Below are the records. Gather each line that holds "computer".

+++

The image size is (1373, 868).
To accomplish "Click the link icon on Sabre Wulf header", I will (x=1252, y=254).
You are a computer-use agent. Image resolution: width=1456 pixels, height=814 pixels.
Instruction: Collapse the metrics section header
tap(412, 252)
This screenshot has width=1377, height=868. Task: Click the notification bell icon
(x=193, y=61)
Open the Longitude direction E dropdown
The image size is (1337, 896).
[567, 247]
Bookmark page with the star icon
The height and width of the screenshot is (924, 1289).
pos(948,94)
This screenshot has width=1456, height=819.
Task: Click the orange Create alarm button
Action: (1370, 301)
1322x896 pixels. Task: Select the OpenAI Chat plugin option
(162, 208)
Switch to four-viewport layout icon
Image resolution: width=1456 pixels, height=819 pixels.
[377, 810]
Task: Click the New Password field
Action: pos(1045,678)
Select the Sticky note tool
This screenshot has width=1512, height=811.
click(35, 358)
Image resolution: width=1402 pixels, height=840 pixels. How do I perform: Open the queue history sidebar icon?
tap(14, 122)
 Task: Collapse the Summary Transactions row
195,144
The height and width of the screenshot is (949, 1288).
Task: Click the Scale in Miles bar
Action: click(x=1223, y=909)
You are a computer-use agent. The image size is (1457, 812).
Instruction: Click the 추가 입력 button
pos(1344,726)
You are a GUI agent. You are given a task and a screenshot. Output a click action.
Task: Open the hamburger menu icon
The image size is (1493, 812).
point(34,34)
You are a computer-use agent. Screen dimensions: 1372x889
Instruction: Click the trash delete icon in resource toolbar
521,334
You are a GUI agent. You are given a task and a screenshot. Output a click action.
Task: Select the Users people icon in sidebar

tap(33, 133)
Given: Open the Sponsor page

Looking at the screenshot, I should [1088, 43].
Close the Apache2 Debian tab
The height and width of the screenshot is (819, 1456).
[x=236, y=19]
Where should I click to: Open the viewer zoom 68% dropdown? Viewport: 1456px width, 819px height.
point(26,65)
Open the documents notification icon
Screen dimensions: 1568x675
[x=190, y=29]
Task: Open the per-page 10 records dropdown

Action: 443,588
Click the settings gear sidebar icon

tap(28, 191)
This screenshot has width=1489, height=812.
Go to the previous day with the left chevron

+++

## Response area
You are a computer-use agent. Image resolution: width=1456 pixels, height=814 pixels.
You are a computer-use agent. The image size is (1457, 812).
You are a computer-use agent. Screen dimensions: 1372x889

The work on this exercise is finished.